# Category : Lotus and other Spreadsheets

Archive : LTSTIPS2.ZIP

Filename : LINREG.123

(PC Magazine Vol 3 No 20 Oct 16, 1984 by P. Jeanty)

Linear regressions are equations that estimate the degree of

linear relationship between two sets of variables. They also indicate

the equation of the line along which the variables are related. If the

variables are sufficiently related, the linear equation produced by the

regression can be used to predict the probable value of the dependent

variable based on the known value of the independent variable.

Suppose that you were interested in the relationship between the

lengths of two bones in fetuses: the femur (thigh bone) and the humerus

(arm bone). Using 200 pairs of data for femur and humerus length, one

can produce a graph representing the femur (the first variable) on one

axis and the humerus (the second variable) on the other axis. 123 can

produce this kind of "scatter diagram" directly.

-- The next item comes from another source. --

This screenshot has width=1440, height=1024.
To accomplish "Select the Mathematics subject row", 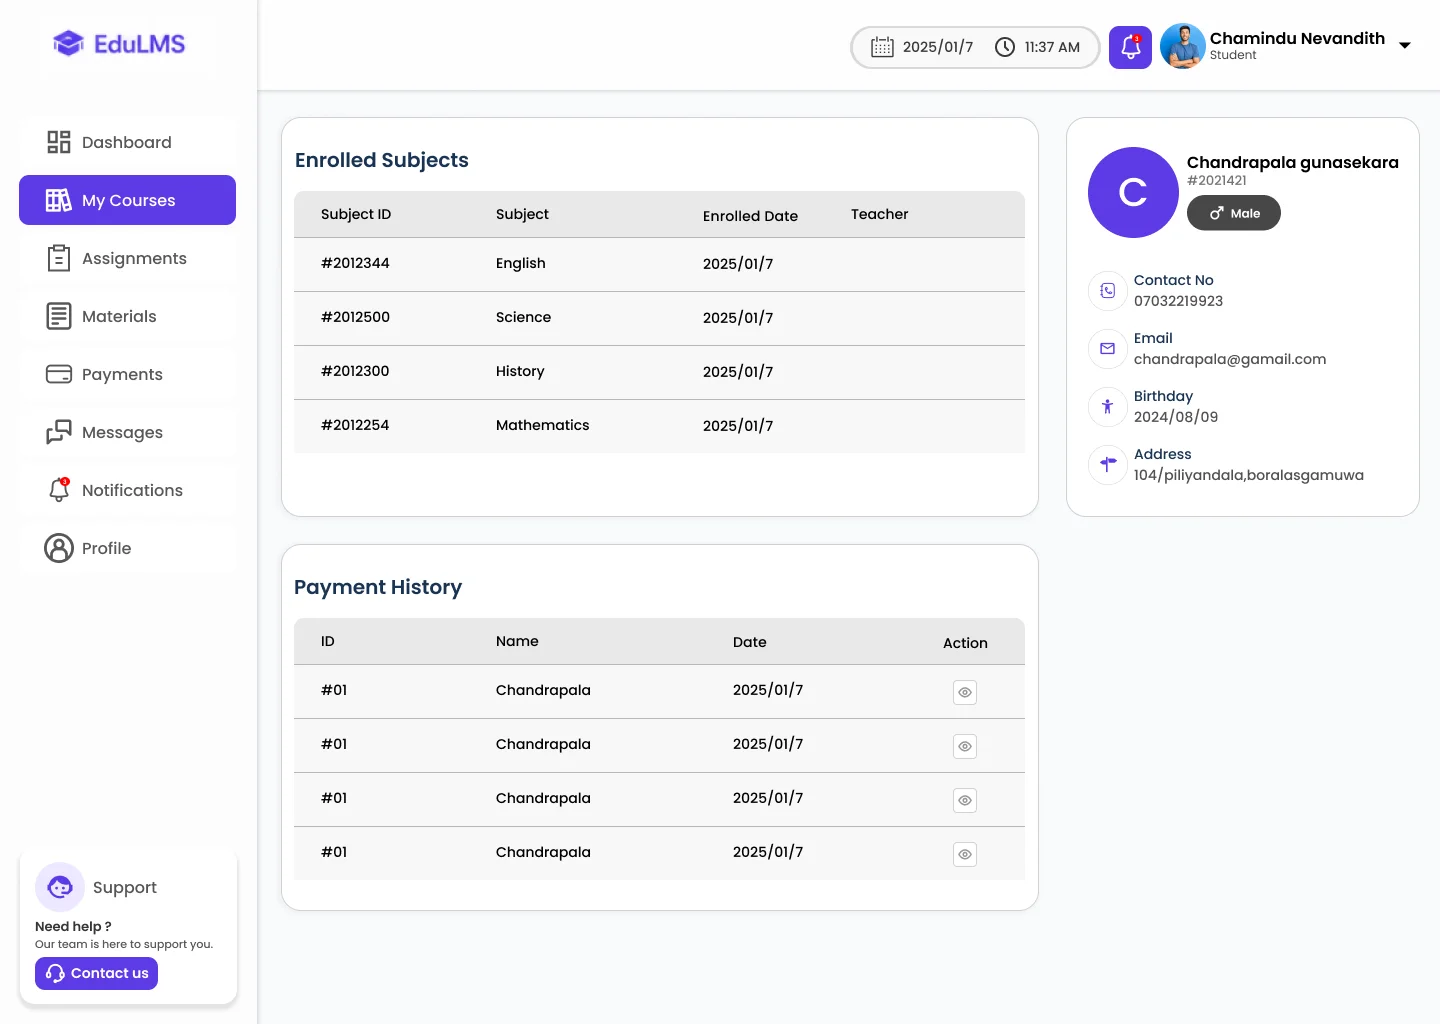I will pos(659,426).
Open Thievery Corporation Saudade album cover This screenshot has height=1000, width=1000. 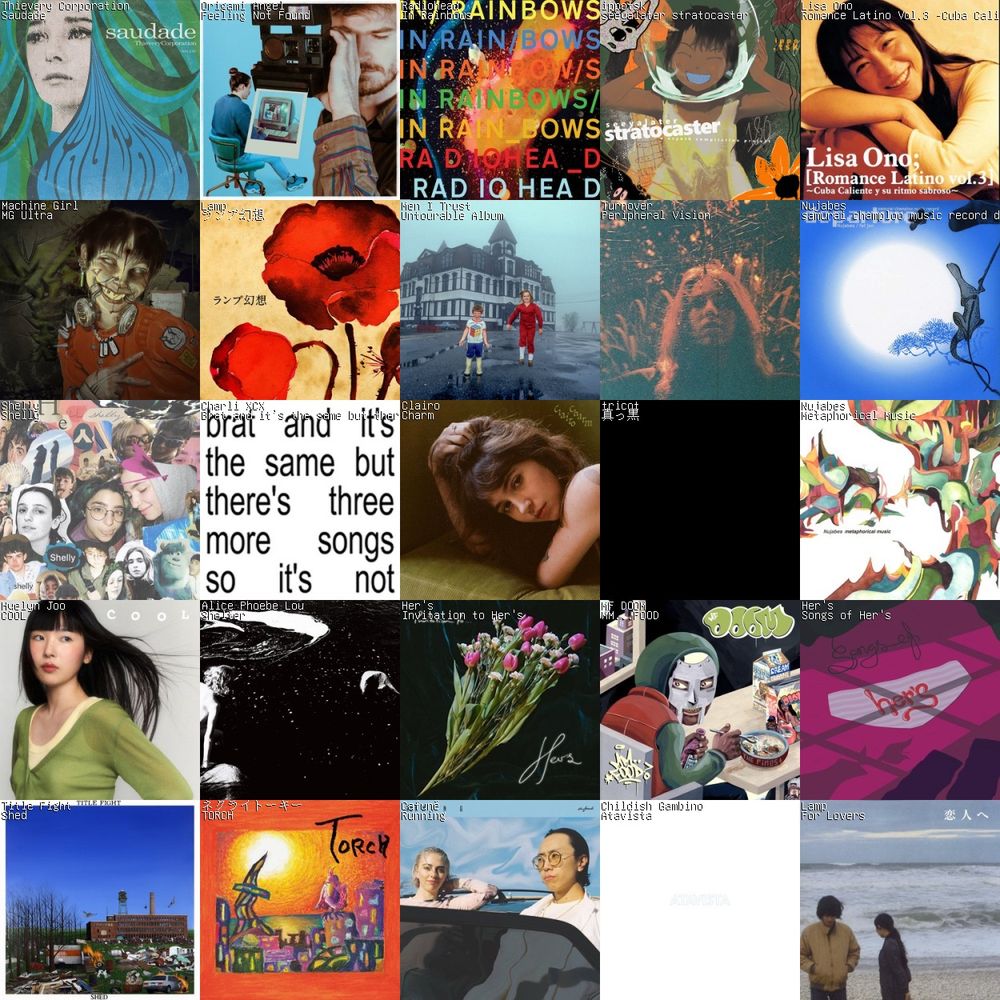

But while scatter diagrams help demonstrate that there is a

relationship between the size of the femur and the size of the humerus

in fetuses, they can't provide a complete understanding of that

relationship; they do not allow you to look at the size of the femur

and predict the size of the corresponding humerus. To do that, you

need an equation that describes the relationship between the two

variables mathematically. The statistical procedure that produces such

an equation is called "curve fitting." Linear regressions perform the

simplest kind of curve fitting: they fit straight lines. The general

equation for a straight line is: y=a+bx where y is the predicted

variable (the humerus in our example), x is the observed variable (the

femur), and a and b are the two coefficients to be discovered by the

linear regression.

The first step is to introduce the data. Create a clean worksheet

by using the Worksheet Erase Yes command sequence (/WEY). Place the

title "FE" (for femur) in the A1 cell and set the column width to four

characters with the command /WCS4. Similarly, enter "HU" (for humerus)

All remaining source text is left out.